O fim da aposentadoria por tempo de serviço, portanto, apresenta-se como uma solução natural para a crise fiscal que ocorreria na medida em que o Tesouro tivesse que colocar mais e mais recursos para cobrir o déficit da Previdência.
Aqueles que se opõem à mudança da legislação que regula a aposentadoria por tempo de serviço costumam mencionar dois argumentos. O primeiro é que, para uma expectativa de vida de 68 anos, uma pessoa que tenha começado a trabalhar aos 18 anos e que hoje se aposentaria com 53 anos ficaria, caso tivesse que trabalhar, por exemplo, cinco anos adicionais, com muito pouco tempo —dez anos, conforme o argumento— para usufruir a sua aposentadoria.
O argumento, porém, não se aplica, pois a variável relevante para quem se aposenta não é a expectativa de vida ao nascer —muito influenciada pela mortalidade infantil— e sim a expectativa de sobrevida de quem atinge uma certa idade. Nesse sentido, a observação da tabela é ilustrativa do equívoco do argumento.
Nota-se, por exemplo, que enquanto a expectativa de vida ao nascer é de 68 anos, quem já viveu 55 anos tem a expectativa de viver, em média, em torno de 80 anos, e quem chega vivo aos 65 anos, em torno de 83 anos —com pequenas diferenças, dependendo do sexo. Estatisticamente, um homem que tenha começado a trabalhar aos 18 e se aposente com 40 anos de serviço viveria ainda, em média, outros 21 anos.

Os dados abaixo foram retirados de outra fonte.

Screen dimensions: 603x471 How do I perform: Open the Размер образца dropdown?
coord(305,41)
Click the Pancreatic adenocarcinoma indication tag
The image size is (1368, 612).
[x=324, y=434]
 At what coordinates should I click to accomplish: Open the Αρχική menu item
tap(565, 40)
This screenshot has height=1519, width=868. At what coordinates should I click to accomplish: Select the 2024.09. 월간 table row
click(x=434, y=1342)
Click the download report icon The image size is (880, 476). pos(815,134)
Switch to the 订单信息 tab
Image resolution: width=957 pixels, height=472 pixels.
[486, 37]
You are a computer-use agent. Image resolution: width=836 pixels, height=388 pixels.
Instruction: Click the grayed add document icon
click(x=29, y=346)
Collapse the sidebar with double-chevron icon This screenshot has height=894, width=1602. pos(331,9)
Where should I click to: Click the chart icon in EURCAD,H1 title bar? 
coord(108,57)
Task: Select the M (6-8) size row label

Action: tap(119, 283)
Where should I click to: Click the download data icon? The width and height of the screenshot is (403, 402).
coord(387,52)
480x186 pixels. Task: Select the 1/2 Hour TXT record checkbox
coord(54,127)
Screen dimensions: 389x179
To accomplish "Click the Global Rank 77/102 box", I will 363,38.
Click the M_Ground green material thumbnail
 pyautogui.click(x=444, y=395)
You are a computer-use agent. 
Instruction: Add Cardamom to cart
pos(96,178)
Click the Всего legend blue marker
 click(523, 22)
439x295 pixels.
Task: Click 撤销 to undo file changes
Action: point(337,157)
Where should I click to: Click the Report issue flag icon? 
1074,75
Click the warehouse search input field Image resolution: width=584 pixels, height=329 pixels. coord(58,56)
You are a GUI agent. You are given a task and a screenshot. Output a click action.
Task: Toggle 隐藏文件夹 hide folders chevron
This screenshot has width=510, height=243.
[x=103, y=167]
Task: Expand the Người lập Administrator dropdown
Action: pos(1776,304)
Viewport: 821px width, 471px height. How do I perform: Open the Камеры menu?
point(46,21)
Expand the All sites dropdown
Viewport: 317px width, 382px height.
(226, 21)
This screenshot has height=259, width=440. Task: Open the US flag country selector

O segundo argumento mencionado por aqueles que se opõem à mudança das regras de aposentadoria por tempo de serviço é que tal mudança prejudicaria principalmente a população pobre, pelo fato desta começar a trabalhar mais cedo e viver menos do que a população de renda maior e de maior acesso à saúde.
Entretanto, conforme os dados do Anuário Estatístico da Previdência Social de 1993, o coeficiente valor médio das aposentadorias pagas àqueles que se aposentaram por tempo de serviço/valor médio das aposentadorias pagas àqueles que se aposentaram por idade, nesse ano, foi de 3,6; ou seja, quem hoje está aposentado por tempo de serviço ganha, em média, quase quatro vezes o valor do benefício recebido por quem se aposenta por idade!
Isso explica o motivo pelo qual, embora o número de aposentadorias por tempo de serviço tenha sido de apenas 22% do total de aposentadorias em manutenção em 1993, o peso do pagamento daquelas no total de aposentadorias foi da ordem de 50%.
Em boa parte, isso é explicado pelo fato de que, em geral, os assalariados de maior renda costumam ter carteira de trabalho assinada e melhor controle da sua situação previdenciária, além de ficarem menos sujeitos ao desemprego, o que lhes permite atingir a aposentadoria em um período menor que o das pessoas de baixa renda.
Estas, entre um trabalho e outro com carteira assinada, passam, por vezes, por períodos de desemprego ou fazendo "biscates" sem ter carteira assinada. O resultado disso é que os trabalhadores de maior renda se aposentam frequentemente por tempo de serviço, sem ter que esperar para se aposentar por idade.
Consequentemente, a crítica ao fim da aposentadoria aos 35 anos de serviço, com o argumento de que a medida seria iníqua do ponto de vista distributivo, também não parece ter fundamento nos dados.

FÁBIO GIAMBIAGI, 32, economista do BNDES (Banco Nacional de Desenvolvimento Econômico e Social), é assessor do Ministério do Planejamento. Foi professor da UFRJ (Universidade Federal do Rio de Janeiro) de 1985 a 93.